*Content Warning: This piece contains a reference to an eating disorder, which may be triggering to some.*
I have an eating disorder.
It’s been in the works for over six years now. Longer then it took me to get my college degree. My depression almost killed me, but my disorder continues to ruin my body— my mind. I have recovered from so much, but I crumple at the moment someone asks me what size I wear or at the mention of gaining relationship weight. Before I was depressed, I refused to eat unless I was told to. Can you believe I didn’t realize my diagnose until a year later? How I thought it was normal to starve.
The year of my recovery for my depression my therapist found out about my ED, but we weren’t sure what it was from. The breakup? Depression? Was this self-control? I’ve done a lot of dumb things to get control… to have control. But not eating I could have gotten a gold metal for. I lived off of Reese’s sticks and Starbucks’s strawberry lemonade for a year. I could have been their poster child.
I’m writing this because I went to the gym for the first time today in years. Walking into the same gym I did five years ago was overwhelming to say the least. The amount of memories and fear that went through my body as I started walking on the treadmill.
But it got easier, my body knew what to do. Like riding a bike after a long time. My body knew all the movements, how could it not? I ran track religiously all throughout high school and into college. But it was the music that pushed me to stay, that took my mind from the past to the present.
I was healing in places I didn’t even know needed it.

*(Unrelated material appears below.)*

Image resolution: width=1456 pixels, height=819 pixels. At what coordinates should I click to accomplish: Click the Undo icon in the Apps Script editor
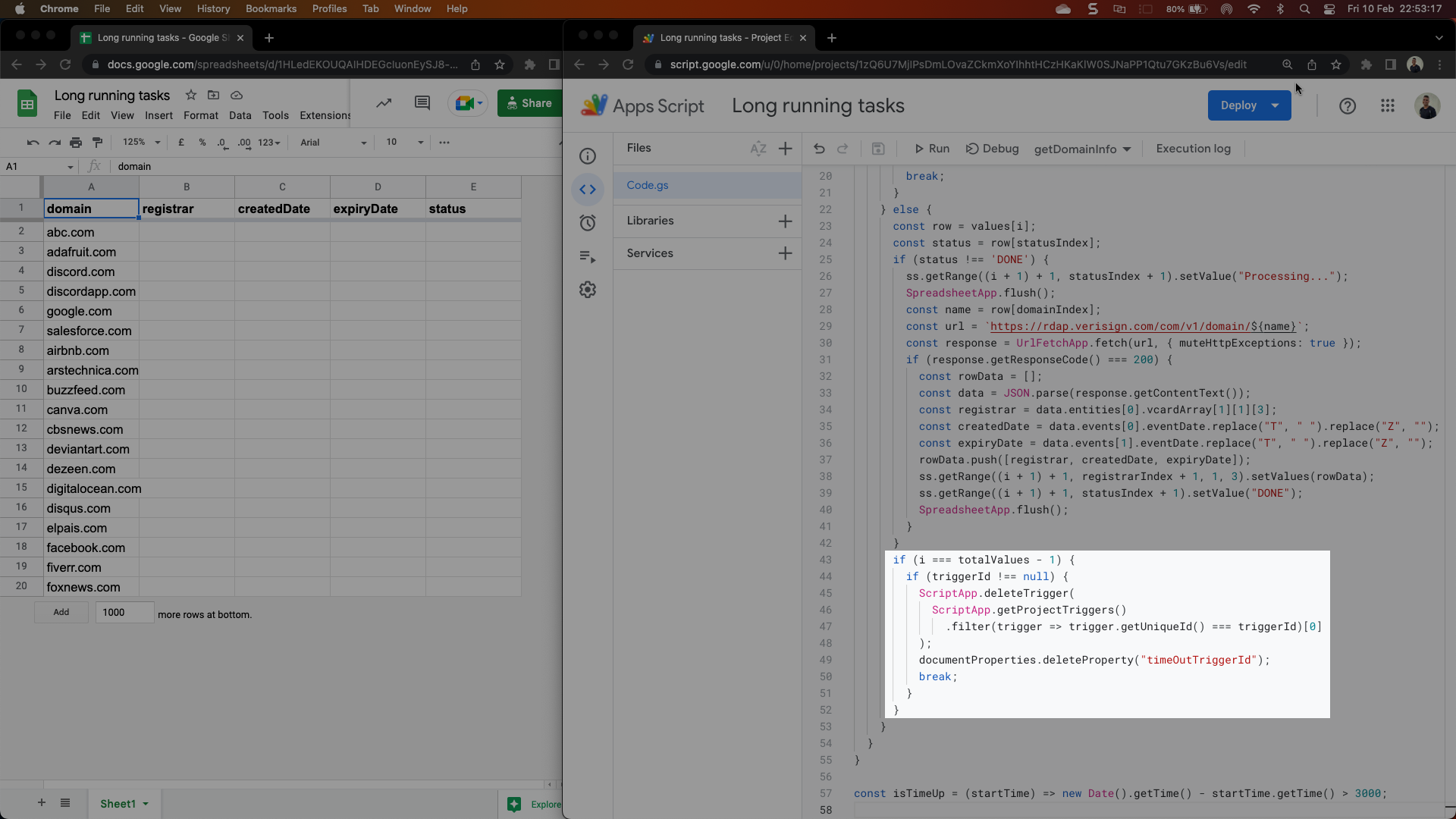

Scars that were hidden were showing and it was scary, but also knowing that I was doing it. I was at the gym, running for me. Not my eating disorder. I was healthy enough to know the difference between needed to be 110 and wanting to be in shape. Healthy enough to know its okay to not look like the girl who only lived off of Reese’s sticks and lemonade.
I may not look like her with my high cheekbones and my collarbone popping out. But there was a sadness in her eyes, that I don’t have anymore. I have an eating disorder, but it’s not controlling me anymore.